小児通院費助成、川崎は小6まで 「取り残された」地域格差の解消求める声

小児医療費助成制度について案内する川崎市のパンフレット

 小児医療費助成制度を巡り、神奈川県内の各市町村が通院費の助成対象を少なくとも中学3年生まで拡大しているが、川崎市は小学6年生までに据え置いている。市は「国が一律に対応すべきだ」との考えで、国への要望活動に取り組んでいる。一方、周辺自治体と比べて「取り残された」格好に、市民から「地域間格差を解消してほしい」との声も上がる。

 同制度は病気やけがなどで医療機関にかかった場合、通院や入院費用のうち保険診療で支払う自己負担額を助成するもの。各市町村は、県の助成金に上乗せする形でそれぞれ独自の基準を設けている。

 県によると、入院費については、県内の全市町村が少なくとも中学3年生までを対象としている。通院費は、4月から湯河原町が対象を拡大したことで、川崎市を除く32市町村が少なくとも中学3年生までとなった。

 独自の給付金制度の終了に伴い、財源を確保したという湯河原町。担当者は「競争するわけではないが、住民の負担を考えれば格差はないのが望ましい」と話す。

 人口減少を背景に、各市町村は子育て世帯の転入を促す狙いもあり、同制度を実施している。約10年前から、通院費助成の対象を中学3年生までに拡大する動きが県内で目立つようになったという。

 川崎市は1973年に導入し、対象を段階的に拡大。2017年に小学6年生までとしたのを最後に見直していない。市は「国が一律に実施すべきだ」というスタンスで指定都市市長会と連携し、国に対して要望活動に取り組む。
***
§ **演習課題**
小児医療費助成の記事に基づき、湯河原町が通院費の助成対象を拡大するための財源をどのように確保したのかを、1～3文で説明しなさい。

(コレクションから抜き出したエントリ)
***
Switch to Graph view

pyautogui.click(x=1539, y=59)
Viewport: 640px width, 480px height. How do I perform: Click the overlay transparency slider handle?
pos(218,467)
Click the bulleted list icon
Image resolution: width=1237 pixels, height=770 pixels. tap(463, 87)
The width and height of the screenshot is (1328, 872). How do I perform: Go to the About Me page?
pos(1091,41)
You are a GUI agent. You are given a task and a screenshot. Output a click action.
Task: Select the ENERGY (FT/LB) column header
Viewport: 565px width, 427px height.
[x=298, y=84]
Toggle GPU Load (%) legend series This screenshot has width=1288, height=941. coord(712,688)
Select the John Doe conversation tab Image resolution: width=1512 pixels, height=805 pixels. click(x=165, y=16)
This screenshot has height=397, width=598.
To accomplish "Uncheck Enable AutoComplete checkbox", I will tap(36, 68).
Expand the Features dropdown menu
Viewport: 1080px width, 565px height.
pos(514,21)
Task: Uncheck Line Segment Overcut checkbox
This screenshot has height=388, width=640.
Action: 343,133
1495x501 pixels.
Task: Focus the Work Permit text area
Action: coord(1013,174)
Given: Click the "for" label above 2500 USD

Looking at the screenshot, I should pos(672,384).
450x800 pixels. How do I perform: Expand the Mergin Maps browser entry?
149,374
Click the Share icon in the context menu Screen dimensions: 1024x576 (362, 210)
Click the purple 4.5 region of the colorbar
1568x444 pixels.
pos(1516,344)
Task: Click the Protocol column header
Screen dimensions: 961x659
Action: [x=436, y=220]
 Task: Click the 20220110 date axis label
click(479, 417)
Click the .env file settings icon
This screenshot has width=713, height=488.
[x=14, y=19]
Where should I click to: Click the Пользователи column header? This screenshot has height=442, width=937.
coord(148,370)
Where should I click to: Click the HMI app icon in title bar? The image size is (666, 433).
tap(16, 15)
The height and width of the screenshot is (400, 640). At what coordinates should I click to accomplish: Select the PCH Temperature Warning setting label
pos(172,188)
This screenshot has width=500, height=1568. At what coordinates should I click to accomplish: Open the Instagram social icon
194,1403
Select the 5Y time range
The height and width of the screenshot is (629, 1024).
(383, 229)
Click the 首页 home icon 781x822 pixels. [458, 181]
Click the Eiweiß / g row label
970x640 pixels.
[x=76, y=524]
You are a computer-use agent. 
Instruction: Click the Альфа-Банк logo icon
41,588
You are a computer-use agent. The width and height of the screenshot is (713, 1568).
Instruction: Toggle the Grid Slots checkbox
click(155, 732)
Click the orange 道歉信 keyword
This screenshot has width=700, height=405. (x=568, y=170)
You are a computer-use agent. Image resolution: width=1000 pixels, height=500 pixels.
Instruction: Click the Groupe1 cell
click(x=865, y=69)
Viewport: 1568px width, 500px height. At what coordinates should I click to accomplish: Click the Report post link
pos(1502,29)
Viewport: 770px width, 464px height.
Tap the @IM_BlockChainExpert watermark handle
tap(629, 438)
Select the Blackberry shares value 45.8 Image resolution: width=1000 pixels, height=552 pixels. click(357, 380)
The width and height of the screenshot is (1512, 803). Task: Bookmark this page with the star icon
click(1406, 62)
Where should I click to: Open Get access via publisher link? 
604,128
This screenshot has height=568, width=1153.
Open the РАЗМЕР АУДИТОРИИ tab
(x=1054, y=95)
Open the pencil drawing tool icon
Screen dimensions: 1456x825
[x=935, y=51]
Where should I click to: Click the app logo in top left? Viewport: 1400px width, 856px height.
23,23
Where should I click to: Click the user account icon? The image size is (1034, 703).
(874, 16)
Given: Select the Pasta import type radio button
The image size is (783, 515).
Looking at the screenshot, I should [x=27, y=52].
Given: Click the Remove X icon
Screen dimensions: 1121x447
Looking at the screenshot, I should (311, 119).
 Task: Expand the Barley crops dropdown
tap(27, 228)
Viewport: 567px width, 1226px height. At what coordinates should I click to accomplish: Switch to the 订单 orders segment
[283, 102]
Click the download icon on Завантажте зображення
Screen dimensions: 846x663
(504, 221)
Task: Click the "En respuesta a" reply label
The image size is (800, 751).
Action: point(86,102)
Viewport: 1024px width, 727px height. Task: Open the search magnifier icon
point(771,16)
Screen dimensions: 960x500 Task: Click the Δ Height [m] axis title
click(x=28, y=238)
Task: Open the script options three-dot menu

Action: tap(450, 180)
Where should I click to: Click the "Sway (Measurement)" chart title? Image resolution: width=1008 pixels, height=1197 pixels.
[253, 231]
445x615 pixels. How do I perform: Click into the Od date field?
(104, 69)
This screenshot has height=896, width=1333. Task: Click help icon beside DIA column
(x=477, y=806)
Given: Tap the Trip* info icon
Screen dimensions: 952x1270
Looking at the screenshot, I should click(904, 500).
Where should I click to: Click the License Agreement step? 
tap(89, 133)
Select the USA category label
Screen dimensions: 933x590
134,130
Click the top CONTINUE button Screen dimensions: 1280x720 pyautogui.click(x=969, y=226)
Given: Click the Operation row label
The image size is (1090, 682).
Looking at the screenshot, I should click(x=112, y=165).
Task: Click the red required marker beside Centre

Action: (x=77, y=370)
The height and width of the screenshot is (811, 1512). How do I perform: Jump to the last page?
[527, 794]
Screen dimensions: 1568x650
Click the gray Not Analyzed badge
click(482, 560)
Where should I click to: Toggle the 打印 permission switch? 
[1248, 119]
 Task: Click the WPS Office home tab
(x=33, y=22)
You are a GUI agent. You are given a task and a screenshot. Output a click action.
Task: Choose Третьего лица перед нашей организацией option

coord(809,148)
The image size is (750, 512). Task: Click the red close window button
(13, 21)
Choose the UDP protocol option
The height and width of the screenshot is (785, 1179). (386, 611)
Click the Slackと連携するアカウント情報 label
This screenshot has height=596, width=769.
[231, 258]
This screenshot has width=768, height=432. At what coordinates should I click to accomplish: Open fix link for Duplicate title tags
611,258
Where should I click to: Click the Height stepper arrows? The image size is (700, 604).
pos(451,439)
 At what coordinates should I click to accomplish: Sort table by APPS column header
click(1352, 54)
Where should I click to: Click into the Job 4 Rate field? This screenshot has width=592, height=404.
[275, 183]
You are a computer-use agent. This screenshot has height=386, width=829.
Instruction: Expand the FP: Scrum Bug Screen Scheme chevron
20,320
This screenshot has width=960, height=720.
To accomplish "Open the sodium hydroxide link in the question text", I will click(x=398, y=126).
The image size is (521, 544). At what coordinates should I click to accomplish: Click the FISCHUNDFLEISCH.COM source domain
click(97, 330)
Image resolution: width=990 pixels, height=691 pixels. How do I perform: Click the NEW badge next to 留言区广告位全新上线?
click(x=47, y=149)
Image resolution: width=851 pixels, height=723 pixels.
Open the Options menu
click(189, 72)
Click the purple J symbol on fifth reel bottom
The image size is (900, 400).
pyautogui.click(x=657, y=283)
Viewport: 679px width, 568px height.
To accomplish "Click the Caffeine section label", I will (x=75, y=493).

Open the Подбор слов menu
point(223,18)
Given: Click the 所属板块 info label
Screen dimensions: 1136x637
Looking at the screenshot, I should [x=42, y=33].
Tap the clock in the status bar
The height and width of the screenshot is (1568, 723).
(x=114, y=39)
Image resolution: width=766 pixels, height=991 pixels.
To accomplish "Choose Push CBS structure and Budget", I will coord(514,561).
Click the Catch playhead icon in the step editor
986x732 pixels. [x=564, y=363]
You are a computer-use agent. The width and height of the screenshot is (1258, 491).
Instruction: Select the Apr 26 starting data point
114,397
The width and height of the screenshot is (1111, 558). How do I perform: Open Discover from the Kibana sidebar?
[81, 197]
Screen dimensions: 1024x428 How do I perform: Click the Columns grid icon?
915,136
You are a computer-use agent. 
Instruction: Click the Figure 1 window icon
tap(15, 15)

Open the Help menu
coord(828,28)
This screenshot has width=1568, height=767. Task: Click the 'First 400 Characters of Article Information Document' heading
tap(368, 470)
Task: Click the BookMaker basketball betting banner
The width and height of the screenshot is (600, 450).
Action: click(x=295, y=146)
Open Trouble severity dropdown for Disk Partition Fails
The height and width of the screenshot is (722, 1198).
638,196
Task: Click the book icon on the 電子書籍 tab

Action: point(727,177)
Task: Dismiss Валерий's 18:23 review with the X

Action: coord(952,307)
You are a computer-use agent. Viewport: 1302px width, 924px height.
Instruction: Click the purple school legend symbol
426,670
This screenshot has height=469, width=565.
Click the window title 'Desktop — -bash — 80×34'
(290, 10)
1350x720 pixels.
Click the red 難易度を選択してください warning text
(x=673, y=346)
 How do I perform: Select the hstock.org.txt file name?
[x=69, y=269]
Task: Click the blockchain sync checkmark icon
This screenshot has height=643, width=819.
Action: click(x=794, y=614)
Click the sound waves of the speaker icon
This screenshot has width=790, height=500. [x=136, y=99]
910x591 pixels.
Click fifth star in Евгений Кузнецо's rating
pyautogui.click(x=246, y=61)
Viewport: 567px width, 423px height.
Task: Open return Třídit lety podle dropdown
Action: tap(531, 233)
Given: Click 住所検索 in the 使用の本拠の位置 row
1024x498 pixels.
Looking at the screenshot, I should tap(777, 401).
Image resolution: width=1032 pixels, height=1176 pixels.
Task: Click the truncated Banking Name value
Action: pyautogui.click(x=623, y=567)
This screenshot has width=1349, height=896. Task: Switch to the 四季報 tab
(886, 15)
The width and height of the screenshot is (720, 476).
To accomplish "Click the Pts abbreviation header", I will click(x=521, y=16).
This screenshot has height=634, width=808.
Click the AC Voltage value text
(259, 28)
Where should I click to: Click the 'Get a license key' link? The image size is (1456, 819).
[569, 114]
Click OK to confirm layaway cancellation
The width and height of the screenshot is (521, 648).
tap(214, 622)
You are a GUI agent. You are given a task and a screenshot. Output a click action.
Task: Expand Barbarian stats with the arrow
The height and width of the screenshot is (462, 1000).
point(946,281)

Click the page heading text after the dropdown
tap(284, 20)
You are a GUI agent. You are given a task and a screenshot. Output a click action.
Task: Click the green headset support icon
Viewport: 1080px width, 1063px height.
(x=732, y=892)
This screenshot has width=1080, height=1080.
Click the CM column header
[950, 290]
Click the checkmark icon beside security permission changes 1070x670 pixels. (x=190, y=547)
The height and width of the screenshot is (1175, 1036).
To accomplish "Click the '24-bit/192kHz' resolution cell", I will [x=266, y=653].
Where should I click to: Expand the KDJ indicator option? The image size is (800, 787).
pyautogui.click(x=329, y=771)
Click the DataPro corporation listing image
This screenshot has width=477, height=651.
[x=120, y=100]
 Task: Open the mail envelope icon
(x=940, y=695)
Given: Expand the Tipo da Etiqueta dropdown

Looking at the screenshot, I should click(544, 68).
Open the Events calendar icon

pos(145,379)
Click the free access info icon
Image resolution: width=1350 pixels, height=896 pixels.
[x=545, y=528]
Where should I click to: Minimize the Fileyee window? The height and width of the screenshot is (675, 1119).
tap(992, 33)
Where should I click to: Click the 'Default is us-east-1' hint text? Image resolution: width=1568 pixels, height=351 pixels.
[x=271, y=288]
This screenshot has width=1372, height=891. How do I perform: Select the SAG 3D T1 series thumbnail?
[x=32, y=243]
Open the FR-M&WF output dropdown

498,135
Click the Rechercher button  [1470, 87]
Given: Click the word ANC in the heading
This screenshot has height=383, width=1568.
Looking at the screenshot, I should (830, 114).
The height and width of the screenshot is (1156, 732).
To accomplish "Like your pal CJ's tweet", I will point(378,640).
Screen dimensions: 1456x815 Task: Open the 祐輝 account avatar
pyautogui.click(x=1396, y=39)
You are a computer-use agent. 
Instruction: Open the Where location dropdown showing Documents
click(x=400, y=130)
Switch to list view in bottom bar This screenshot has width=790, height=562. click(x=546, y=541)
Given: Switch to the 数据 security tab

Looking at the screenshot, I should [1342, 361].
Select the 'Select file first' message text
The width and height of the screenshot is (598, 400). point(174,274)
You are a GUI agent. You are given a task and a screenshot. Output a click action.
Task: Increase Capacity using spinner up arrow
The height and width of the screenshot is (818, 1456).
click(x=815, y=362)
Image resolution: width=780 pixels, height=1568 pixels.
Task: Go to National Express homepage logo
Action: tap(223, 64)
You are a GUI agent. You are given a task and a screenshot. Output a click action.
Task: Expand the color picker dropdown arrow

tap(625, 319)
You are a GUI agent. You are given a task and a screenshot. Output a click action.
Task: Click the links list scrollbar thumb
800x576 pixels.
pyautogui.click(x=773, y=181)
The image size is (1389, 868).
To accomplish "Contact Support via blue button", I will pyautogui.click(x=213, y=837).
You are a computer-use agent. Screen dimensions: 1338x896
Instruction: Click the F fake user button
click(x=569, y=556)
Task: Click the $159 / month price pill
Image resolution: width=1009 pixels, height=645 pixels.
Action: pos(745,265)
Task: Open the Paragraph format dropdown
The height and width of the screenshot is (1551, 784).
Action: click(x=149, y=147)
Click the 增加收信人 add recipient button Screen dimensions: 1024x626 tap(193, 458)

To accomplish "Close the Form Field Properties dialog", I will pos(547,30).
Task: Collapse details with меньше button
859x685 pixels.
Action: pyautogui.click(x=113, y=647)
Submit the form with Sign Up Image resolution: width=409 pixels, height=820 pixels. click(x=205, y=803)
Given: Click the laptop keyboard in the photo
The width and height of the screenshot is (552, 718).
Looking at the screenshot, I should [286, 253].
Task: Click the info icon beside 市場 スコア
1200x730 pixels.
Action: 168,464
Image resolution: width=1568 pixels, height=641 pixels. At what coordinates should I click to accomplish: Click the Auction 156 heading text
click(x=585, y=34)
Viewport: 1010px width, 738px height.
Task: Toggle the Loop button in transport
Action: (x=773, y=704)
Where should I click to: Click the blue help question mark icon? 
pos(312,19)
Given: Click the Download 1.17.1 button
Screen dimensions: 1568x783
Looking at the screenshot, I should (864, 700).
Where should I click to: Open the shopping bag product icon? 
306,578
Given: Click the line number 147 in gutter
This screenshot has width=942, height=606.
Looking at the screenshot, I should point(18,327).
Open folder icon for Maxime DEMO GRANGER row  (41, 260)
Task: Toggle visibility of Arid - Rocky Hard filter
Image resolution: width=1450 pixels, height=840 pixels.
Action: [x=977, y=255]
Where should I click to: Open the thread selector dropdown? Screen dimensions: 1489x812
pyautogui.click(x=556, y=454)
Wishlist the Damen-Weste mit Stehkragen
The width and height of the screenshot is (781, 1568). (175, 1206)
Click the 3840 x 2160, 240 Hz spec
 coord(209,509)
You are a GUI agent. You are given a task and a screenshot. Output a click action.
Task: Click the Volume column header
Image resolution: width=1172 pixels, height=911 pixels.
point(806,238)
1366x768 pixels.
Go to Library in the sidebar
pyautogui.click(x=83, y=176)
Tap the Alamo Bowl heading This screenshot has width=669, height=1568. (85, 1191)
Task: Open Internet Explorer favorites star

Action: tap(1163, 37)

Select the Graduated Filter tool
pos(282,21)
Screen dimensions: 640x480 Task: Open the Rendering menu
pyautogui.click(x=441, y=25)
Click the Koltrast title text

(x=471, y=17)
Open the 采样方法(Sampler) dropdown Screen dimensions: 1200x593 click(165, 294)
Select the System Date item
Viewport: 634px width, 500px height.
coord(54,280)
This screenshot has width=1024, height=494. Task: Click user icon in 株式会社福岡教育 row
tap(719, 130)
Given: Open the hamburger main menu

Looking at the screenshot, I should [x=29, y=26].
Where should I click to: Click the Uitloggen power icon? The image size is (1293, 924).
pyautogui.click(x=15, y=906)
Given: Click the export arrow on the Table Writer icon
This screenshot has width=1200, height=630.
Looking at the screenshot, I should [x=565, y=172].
***
§ **課題の解答**
湯河原町は、町独自の給付金制度を終了したことに伴って財源を確保した。これにより、4月から通院費の助成対象を拡大できた。